= List of Bocchi the Rock! episodes =

Bocchi the Rock! is a Japanese anime television series based on the four-panel manga series Bocchi the Rock! by Aki Hamazi. Announced in February 2021, it was produced by CloverWorks and directed by Keiichirō Saitō, with Yūsuke Yamamoto serving as assistant director, Erika Yoshida writing the series' scripts, Kerorira designing the characters, and Tomoki Kikuya composing the music. Bocchi the Rock! follows the socially anxious Hitori Gotō as she joins Kessoku Band and fulfills her dream of performing live. The main voice cast consists of Yoshino Aoyama as Hitori, Sayumi Suzushiro as Nijika Ijichi, Saku Mizuno as Ryō Yamada, and Ikumi Hasegawa as Ikuyo Kita.

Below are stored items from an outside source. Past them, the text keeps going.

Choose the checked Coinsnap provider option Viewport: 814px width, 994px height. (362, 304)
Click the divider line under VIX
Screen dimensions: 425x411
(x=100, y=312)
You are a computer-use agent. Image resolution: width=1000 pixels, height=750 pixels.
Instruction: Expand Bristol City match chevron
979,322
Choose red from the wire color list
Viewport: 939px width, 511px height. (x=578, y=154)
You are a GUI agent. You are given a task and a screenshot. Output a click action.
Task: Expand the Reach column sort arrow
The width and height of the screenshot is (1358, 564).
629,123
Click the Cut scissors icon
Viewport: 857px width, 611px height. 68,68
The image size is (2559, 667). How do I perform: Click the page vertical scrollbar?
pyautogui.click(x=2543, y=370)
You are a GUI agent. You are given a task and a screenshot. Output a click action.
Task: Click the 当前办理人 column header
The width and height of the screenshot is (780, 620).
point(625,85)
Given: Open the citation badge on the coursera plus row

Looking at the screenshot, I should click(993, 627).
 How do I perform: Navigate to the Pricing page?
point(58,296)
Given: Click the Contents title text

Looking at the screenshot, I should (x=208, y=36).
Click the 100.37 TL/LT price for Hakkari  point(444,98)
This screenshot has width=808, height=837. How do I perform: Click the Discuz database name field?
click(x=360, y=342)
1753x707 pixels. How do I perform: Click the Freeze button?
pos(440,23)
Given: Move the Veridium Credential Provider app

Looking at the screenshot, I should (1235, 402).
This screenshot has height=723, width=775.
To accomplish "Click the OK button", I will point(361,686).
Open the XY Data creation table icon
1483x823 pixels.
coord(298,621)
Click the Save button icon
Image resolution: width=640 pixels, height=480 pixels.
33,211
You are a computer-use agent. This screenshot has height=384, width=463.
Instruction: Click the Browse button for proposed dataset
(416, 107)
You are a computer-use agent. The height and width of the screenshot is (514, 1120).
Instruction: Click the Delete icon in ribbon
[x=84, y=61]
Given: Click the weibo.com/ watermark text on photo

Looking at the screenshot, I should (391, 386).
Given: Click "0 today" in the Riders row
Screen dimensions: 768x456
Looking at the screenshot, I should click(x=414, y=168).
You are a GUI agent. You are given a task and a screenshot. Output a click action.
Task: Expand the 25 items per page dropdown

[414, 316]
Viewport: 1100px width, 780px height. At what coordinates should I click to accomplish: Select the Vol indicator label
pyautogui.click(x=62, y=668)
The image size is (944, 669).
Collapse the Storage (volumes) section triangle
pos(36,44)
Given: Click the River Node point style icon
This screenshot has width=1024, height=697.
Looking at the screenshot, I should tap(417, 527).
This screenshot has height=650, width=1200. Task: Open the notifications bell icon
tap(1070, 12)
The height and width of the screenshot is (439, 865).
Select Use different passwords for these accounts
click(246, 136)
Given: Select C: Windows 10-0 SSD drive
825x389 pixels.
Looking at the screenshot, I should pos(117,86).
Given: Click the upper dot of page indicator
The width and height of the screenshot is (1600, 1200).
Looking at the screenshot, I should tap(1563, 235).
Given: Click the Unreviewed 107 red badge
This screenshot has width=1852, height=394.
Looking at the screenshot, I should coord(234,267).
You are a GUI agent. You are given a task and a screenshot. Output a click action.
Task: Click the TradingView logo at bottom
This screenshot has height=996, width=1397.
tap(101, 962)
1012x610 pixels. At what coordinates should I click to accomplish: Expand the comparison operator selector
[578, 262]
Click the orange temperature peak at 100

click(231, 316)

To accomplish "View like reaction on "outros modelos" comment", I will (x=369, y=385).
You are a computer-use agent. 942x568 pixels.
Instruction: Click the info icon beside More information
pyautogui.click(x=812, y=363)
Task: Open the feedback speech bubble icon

The series aired on Tokyo MX and other channels from October 9 to December 25, 2022. (Note: Tokyo MX listed the air dates for the series as Saturday at 24:00, which is effectively Sunday at midnight JST.) It consists of 12 episodes, with the episode titles being parodies of songs by the rock band Asian Kung-Fu Generation. Crunchyroll licensed the series for streaming outside of Asia. Plus Media Networks Asia licensed the series in Southeast Asia and released it on Aniplus Asia and Bilibili. Kessoku Band performed the opening theme "Seishun Complex" (青春コンプレックス), as well as the ending themes "Distortion!!" for episodes 1–3, (Note: Ikumi Hasegawa, as the character Ikuyo Kita, provided the vocals for "Seishun Complex" and "Distortion!!".) "Karakara" (カラカラ) for episodes 4–7, (Note: Saku Mizuno, as the character Ryō Yamada, provided the vocals for "Karakara".) "What Is Wrong With" (なにが悪い, Nani ga Warui) for episodes 8–11, (Note: Sayumi Suzushiro, as the character Nijika Ijichi, provided the vocals for "What Is Wrong With".) and a cover version of Asian Kung-Fu Generation's "Rockn' Roll, Morning Light Falls on You" (転がる岩、君に朝が降る, Korogaru Iwa, Kimi ni Asa ga Furu) for episode 12. (Note: Yoshino Aoyama, as the character Hitori Gotō, provided the vocals for "Rockn' Roll, Morning Light Falls on You".)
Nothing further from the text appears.